En 2009, le marché s'est retourné au bénéfice de la gestion collective. Alors qu'elle représentait en 2008 45% de la gestion ISR, elle est passé à 57% en 2009. «La gestion collective, portée par la forte conversion de fonds monétaires à l'ISR, a progressé de 113% à 28,9 milliards d'euros, contre une croissance de 33% pour la gestion dédiée. Peu d'appels d'offres ont été lancés en 2009», a expliqué Dominique Blanc, responsable de la recherche ISR chez Novethic, à l'occasion mercredi d'une conférence de presse.
Sur la gestion collective ouverte (hors épargne salariale), qui est passée de 12,1 milliards à 24,9 milliards en 2009, la conversion de fonds (monétaires à hauteur de 80%) a en effet joué pour 7,8 milliards d'euros, la collecte et l'effet marché ayant représenté respectivement 3,4 et 1,6 milliards.

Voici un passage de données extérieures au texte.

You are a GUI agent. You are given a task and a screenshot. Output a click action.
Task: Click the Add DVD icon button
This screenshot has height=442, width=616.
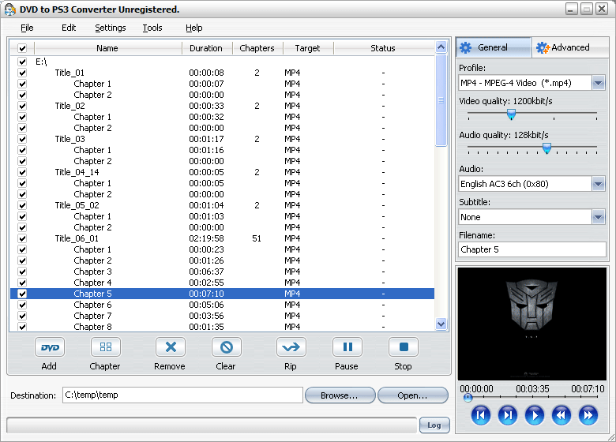pos(49,347)
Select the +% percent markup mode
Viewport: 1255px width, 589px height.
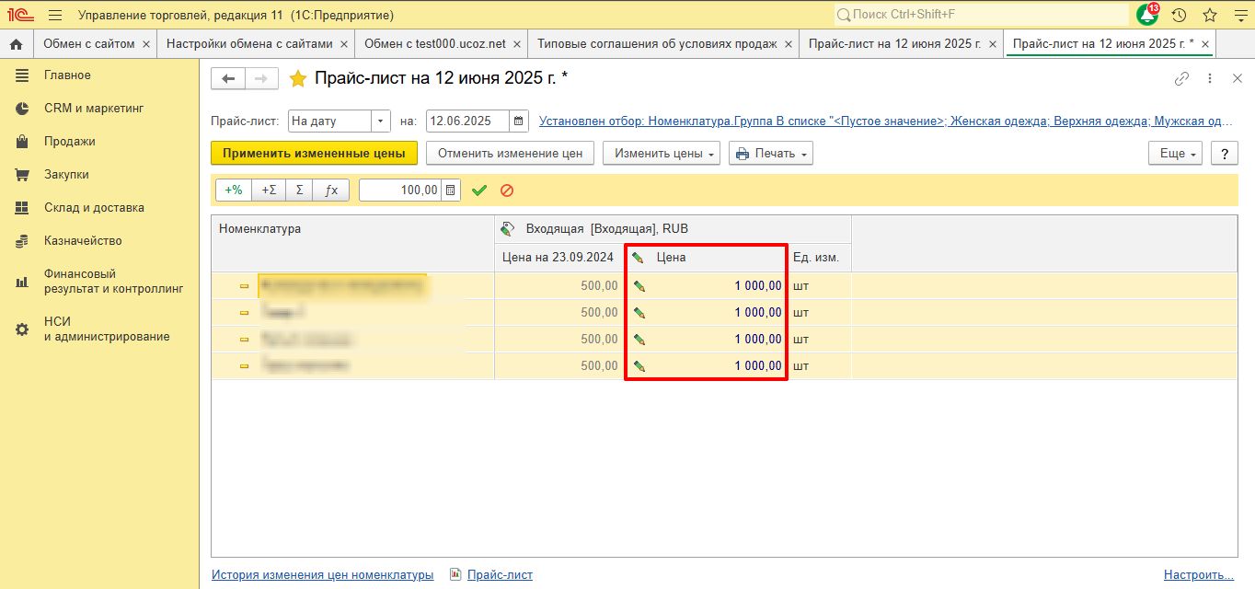pyautogui.click(x=234, y=191)
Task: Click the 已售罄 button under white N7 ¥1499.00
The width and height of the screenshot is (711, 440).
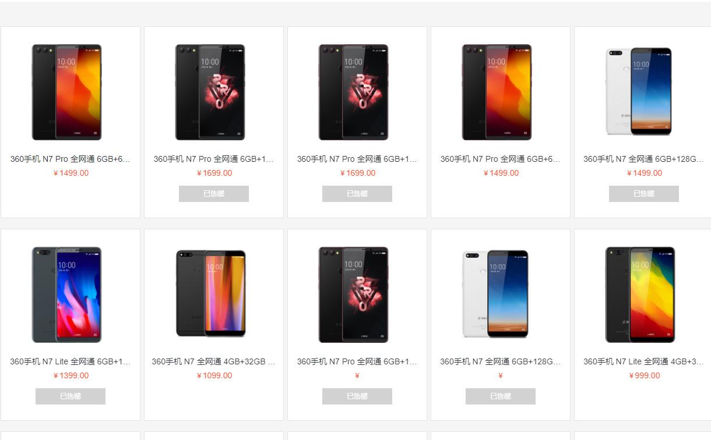Action: (x=644, y=194)
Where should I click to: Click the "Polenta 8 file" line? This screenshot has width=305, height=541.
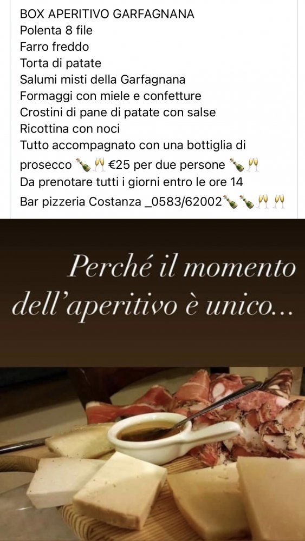click(56, 30)
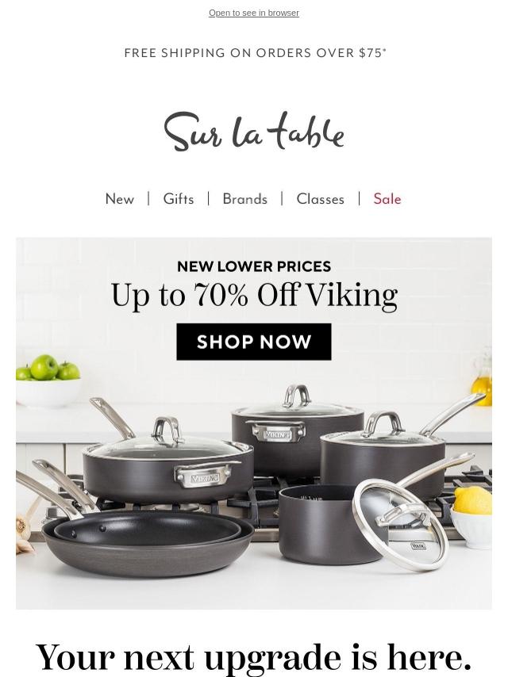508x677 pixels.
Task: Click the glass lid leaning on saucepan
Action: coord(401,525)
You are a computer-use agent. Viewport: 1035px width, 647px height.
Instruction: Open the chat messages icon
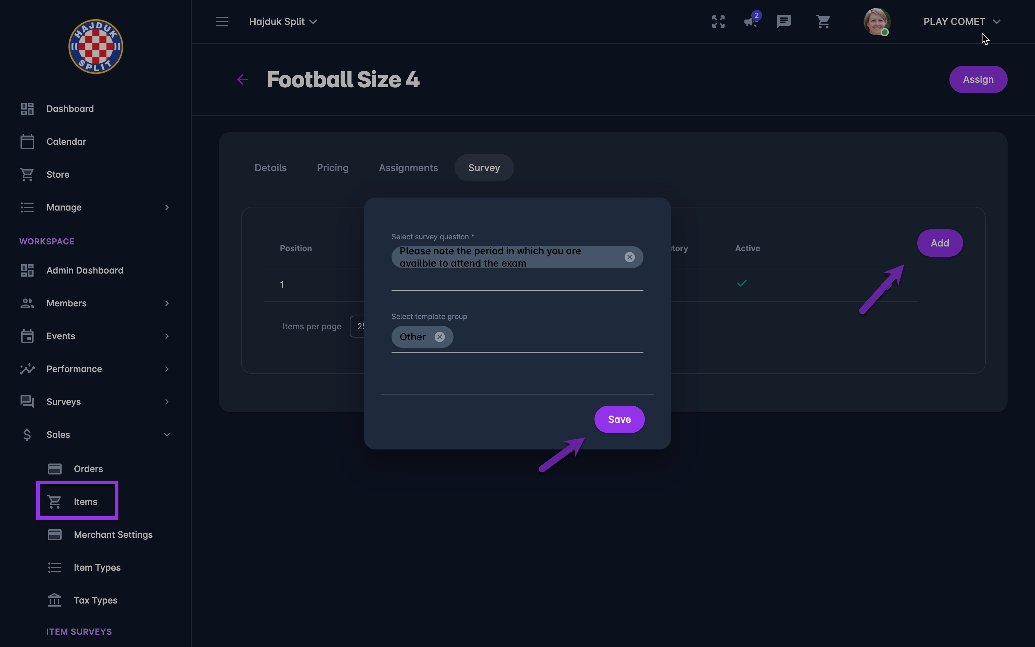(x=784, y=21)
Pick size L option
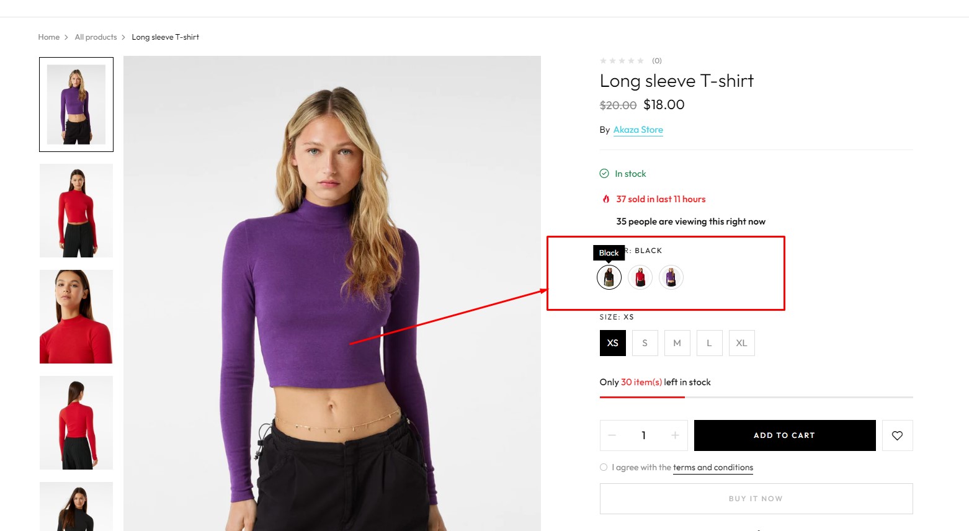Image resolution: width=969 pixels, height=531 pixels. (x=710, y=343)
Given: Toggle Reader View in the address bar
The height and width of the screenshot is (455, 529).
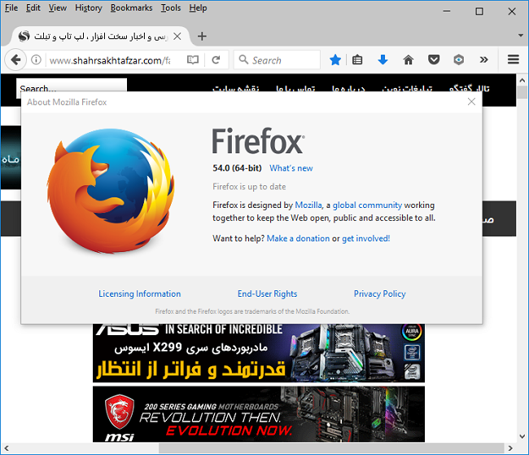Looking at the screenshot, I should (x=193, y=60).
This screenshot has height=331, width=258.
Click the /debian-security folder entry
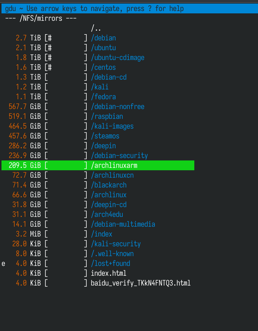(x=119, y=156)
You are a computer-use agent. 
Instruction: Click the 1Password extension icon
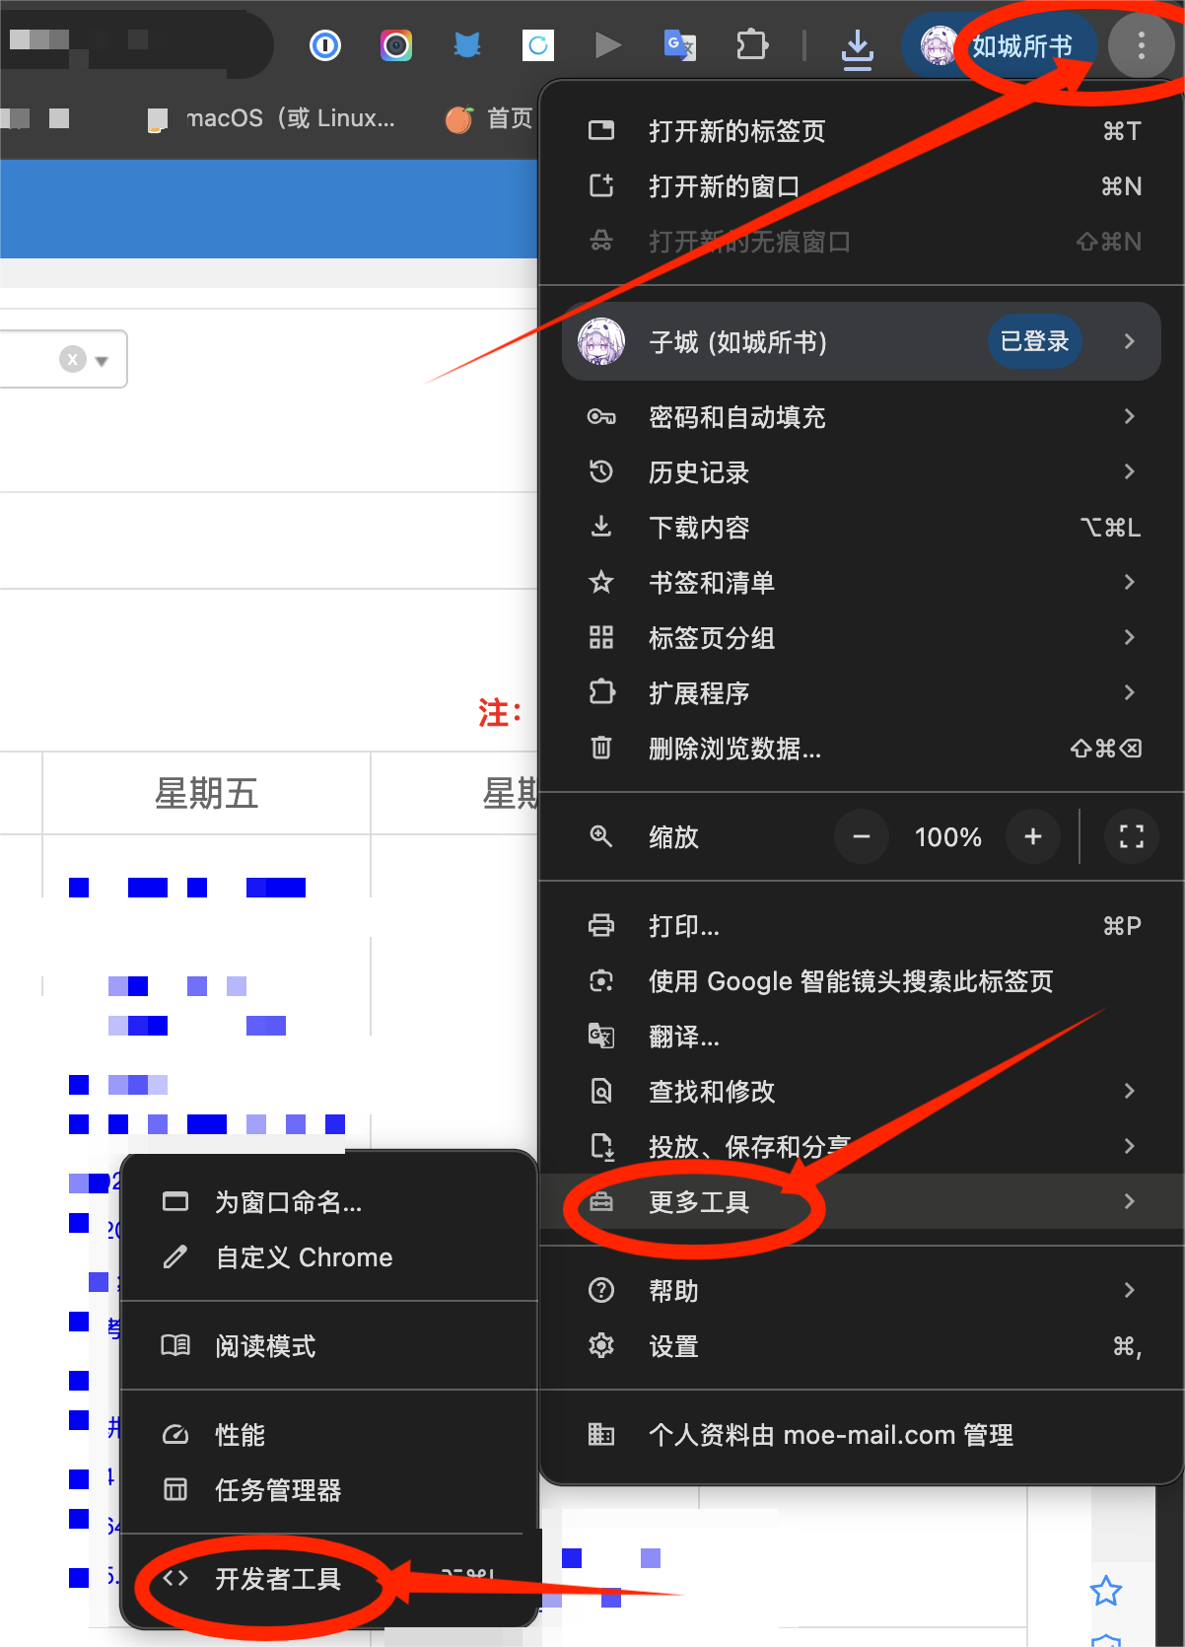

Autre phénomène marquant, «alors que les institutionnels constituaient auparavant la locomotive du marché ISR, les particuliers, que l'on retrouve notamment derrière les produits d'assurance vie, regagnent du terrain», a relevé Dominique Blanc. Les encours des particuliers ont ainsi crû de 111% à 15,6 milliards, contre une hausse de 56% à 35,1 milliards pour les institutionnels, qui continuent à dominer le marché avec 69% des encours.
L'épargne salariale, qui a quasiment doublé à 6,5 milliards d'euros, a bénéficié du double effet de la conversion de fonds à l'ISR et de la loi imposant aux entreprises de proposer au moins un fonds solidaire en épargne salariale.
Au-delà des fonds, Novethic entend toujours procéder à la notation des sociétés de gestion. «Nous travaillons dessus», a indiqué Dominique Blanc. Initialement prévu pour le premier semestre 2010, «ce projet a été repoussé à début 2011», a-t-il indiqué.